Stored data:
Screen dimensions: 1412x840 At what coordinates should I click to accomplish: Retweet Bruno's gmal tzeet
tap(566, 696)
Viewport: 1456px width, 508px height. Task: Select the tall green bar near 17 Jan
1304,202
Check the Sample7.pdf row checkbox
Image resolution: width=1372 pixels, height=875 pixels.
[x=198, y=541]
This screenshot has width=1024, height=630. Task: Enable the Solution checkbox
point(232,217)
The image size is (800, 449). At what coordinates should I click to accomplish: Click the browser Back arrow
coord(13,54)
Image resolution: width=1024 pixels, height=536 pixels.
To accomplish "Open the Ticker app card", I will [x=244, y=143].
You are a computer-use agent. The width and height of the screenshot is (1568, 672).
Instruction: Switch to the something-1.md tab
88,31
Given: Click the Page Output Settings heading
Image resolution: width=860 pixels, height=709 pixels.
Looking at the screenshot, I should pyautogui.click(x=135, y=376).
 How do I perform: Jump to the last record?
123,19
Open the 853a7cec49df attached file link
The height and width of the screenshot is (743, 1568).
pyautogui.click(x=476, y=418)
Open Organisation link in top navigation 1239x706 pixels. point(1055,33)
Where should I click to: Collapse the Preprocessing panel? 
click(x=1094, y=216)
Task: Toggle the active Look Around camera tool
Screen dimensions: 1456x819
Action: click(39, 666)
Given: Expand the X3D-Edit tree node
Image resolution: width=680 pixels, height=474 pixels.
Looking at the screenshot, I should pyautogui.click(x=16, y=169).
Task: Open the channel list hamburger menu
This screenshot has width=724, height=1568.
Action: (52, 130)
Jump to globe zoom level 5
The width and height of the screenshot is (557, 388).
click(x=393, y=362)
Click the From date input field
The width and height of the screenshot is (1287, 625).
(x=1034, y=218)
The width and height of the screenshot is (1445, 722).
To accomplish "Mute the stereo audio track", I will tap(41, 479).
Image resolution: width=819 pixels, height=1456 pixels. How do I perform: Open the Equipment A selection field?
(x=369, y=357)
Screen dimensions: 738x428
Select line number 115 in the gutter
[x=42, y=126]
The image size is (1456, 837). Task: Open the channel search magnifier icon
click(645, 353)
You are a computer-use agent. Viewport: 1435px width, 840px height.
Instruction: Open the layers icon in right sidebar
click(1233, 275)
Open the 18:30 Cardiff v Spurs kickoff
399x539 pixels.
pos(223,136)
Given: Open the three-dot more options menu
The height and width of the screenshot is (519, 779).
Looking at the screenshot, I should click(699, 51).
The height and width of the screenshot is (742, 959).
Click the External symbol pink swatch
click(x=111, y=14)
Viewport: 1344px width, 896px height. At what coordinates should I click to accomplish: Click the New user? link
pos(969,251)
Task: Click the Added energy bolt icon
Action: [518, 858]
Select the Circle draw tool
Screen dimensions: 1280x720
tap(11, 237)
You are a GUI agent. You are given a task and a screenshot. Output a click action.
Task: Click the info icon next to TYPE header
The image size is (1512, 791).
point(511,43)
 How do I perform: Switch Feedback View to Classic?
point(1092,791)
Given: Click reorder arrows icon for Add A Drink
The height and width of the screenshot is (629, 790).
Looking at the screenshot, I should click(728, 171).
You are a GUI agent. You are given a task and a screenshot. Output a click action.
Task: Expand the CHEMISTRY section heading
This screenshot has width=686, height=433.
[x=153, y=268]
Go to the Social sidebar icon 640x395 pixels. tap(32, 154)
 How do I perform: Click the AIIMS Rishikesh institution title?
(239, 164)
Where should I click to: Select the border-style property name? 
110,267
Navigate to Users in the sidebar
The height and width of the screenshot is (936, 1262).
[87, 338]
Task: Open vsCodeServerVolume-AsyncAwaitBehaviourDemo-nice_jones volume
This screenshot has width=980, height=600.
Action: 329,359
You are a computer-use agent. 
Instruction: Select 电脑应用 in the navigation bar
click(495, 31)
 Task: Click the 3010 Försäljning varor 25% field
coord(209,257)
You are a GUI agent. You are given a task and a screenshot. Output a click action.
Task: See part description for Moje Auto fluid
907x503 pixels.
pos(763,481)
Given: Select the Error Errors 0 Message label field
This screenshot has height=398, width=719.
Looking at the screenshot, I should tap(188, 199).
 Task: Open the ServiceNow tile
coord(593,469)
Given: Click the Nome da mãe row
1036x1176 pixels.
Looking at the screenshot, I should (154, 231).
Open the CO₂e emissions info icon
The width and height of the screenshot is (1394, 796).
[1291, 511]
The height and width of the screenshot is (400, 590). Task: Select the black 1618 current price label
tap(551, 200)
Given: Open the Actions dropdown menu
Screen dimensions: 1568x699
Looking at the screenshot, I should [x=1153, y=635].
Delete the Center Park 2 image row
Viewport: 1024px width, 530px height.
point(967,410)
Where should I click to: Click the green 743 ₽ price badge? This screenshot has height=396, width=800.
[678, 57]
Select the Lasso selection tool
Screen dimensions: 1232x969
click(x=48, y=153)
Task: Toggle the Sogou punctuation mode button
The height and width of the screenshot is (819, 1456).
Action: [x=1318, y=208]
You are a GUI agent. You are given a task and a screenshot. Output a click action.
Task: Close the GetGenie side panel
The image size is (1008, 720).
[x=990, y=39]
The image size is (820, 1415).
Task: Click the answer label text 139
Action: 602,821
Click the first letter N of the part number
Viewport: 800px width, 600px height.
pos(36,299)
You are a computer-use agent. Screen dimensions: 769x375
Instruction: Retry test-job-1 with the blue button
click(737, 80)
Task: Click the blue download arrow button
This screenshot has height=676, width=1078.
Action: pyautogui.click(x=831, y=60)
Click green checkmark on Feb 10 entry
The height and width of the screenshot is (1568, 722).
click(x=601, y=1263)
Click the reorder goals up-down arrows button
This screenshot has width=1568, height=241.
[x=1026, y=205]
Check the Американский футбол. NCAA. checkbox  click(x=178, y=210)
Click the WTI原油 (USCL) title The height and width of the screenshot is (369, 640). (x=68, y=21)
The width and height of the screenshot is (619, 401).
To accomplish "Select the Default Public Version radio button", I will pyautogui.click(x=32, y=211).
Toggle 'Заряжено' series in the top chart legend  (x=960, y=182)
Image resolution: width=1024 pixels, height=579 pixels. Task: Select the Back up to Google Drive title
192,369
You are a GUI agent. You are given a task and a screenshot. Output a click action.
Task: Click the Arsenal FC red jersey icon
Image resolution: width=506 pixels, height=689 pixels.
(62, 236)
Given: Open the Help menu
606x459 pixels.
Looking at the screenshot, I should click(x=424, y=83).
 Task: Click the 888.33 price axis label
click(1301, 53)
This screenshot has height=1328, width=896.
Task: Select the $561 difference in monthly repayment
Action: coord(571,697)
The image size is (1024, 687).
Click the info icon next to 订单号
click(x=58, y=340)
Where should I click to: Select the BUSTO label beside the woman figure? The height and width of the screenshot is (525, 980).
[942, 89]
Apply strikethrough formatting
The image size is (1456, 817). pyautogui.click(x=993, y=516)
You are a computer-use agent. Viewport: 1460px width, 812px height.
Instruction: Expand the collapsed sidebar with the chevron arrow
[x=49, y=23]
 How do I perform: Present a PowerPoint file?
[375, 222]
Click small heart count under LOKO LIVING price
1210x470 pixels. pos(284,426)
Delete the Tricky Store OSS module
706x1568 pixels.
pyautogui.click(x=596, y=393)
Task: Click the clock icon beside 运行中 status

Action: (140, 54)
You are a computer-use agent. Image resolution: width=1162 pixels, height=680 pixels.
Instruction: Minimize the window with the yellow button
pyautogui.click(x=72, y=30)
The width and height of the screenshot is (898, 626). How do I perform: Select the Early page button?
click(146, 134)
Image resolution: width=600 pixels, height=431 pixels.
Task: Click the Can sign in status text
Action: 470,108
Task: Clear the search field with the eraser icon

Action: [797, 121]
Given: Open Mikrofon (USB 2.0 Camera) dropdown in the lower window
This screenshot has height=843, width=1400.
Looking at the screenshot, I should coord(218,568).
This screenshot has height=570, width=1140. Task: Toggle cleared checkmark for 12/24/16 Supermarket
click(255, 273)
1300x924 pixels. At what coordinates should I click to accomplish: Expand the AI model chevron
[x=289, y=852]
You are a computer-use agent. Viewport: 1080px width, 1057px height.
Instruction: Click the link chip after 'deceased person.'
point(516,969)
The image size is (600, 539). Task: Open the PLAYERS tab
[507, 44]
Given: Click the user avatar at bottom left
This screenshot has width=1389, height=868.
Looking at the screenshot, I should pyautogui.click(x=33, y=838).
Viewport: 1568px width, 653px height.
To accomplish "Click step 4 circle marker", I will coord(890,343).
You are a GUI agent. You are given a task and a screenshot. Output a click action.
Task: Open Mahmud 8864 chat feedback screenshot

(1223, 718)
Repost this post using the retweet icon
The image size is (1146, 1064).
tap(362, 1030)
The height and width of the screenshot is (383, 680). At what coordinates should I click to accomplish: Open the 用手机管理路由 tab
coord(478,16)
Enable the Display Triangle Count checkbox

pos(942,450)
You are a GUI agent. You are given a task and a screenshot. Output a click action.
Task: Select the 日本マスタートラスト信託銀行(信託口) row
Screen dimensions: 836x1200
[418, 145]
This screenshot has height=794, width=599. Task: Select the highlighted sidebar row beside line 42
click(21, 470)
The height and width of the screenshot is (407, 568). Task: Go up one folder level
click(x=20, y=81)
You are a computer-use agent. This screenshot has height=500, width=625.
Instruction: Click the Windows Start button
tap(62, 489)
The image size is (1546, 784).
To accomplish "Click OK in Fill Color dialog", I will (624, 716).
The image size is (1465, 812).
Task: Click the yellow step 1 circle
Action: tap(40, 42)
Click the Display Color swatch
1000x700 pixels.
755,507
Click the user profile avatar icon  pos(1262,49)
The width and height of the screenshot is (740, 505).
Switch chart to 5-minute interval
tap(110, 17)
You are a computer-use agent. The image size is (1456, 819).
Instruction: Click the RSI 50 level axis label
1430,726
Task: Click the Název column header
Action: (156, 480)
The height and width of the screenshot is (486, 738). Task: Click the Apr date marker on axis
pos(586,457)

**Instructions to follow:** Copy out the items again, word for word, from the line containing "Given: Click the user avatar at bottom left" through the line containing "I will coord(890,343).".

**The solution:**
Given: Click the user avatar at bottom left
This screenshot has width=1389, height=868.
Looking at the screenshot, I should pyautogui.click(x=33, y=838).
Viewport: 1568px width, 653px height.
To accomplish "Click step 4 circle marker", I will coord(890,343).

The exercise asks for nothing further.